The best House Calls showcase the storied dwellings—and lives—of our neighbors

House Calls, Curbed’s weekly original tours series, takes you inside homes of eye-catching style and big personality, from bohemian apartments with funky decor to contemporary behemoths with designer furniture.

We’ve selected the homes and homeowners’ stories of the last decade that best captured the vibe of the Bay Area: Multimillion-dollar affairs, like this major remodel atop a famous San Francisco hill or this empty-nester couple’s colorfully postmodernist apartment in SoMa, will thrill even real-estate and design aficionados who don’t pull in eight figures annually. But Curbed also stepped inside more approachable, yet no less stunning homes, like this Castro artist’s unabashedly maximalist apartment teeming with found objects, or a tiny Hayes Valley studio where a closet was transformed into a sleeping space.

Even the midcentury trend (which, mercifully, reached its zenith this past decade) is represented in all of its retro glory at Oakland’s circular Nolan House.

Without further ado, may we present our favorite Bay Area homes.


Photo by Patricia Chang
Alamo Square’s Westerfeld House: San Francisco’s most storied Victorian

When Jim Siegel was just eight years old, he saw his first episode of The Addams Family, and fell in love during the opening sequence. Not with the “creepy” and “kooky” characters shown snapping their fingers in a staccato cadence, but with the gothic Victorian house pictured in the first frame. Siegel, watching in his parents’ suburban ranch house, was smitten.

”I was obsessed with that show and the house,” he says. “I think it was because the family and their home were quirky and different. Even back then, I knew I was gay, and I felt different from everyone around me—maybe I identified with it.”

He was still a boy when he saw the Westerfeld House, a Stick Italian Villa in Alamo Square, from the window of his parents’ car. “To me, it looked like the Addams Family house,” he says. (...more)

An interior living area with a white staircase surrounded by plants and trees. There is a light fixture hanging and a skylight on the ceiling letting in natural light. Photo by Patricia Chang
Castro apartment: Inside an artist’s maximalist home

“I don’t like looking at TVs,” says fine artist and Radical Faerie Brian Busta. “They’re so ugly.” And that, in part, is what makes his expansive, sun-dappled Castro apartment so special—its fantasy decor with nary an inkling of anything from the contemporary world.

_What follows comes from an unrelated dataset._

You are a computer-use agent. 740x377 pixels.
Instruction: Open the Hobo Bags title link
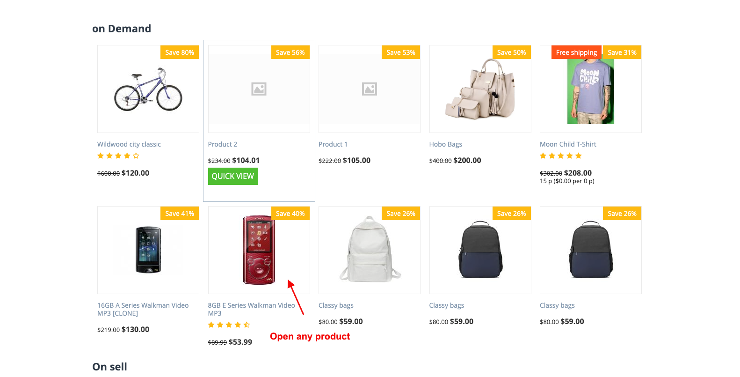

Television sets and laptops are tucked away in favor of rustic and used objects collected over the years, which Busta has strewn about in careful, loving fashion.

For the last decade, Busta (who also goes by the name “Chickpea,” a Radical Faerie sobriquet he picked up during a stay at Oregon’s Wolfcreek commune in the ’90s) has been at the helm of designing glowing installations for Comfort and Joy, an LGBT nonprofit that began as a bawdy, sexually-charged Burning Man camp. (...more)

Photo by Carlos Chavarria
SoMa warehouse: Empty nesters upgrade to make room for their quirky passions

When Lloyd and Dana Taylor’s six children departed, the couple left their suburban family house and began searching for a space in San Francisco. They weren’t looking for just any empty-nester condo, they were after something different; and several months in, they realized that they wanted a warehouse.

The Taylors are involved in a number of organizations that support arts and ideas, ranging from We Players, a group that turns public spaces into site-integrated theater, to Jeffersonian Dinners, gatherings of thought leaders to discuss issues. (...more)

Photo by Carlos Chavarria
Mission District Victorian: An artist finds a home, and community

The name Christian Robinson is familiar to legions of parents and children across the nation. He’s the illustrator of 10 children’s books, including bestsellers such as Last Stop on Market Street, Leo: A Ghost Story, and, most recently, School’s First Day of School. His work, usually a mix of painting and collage, is instantly recognizable for its joyful, almost childlike, quality.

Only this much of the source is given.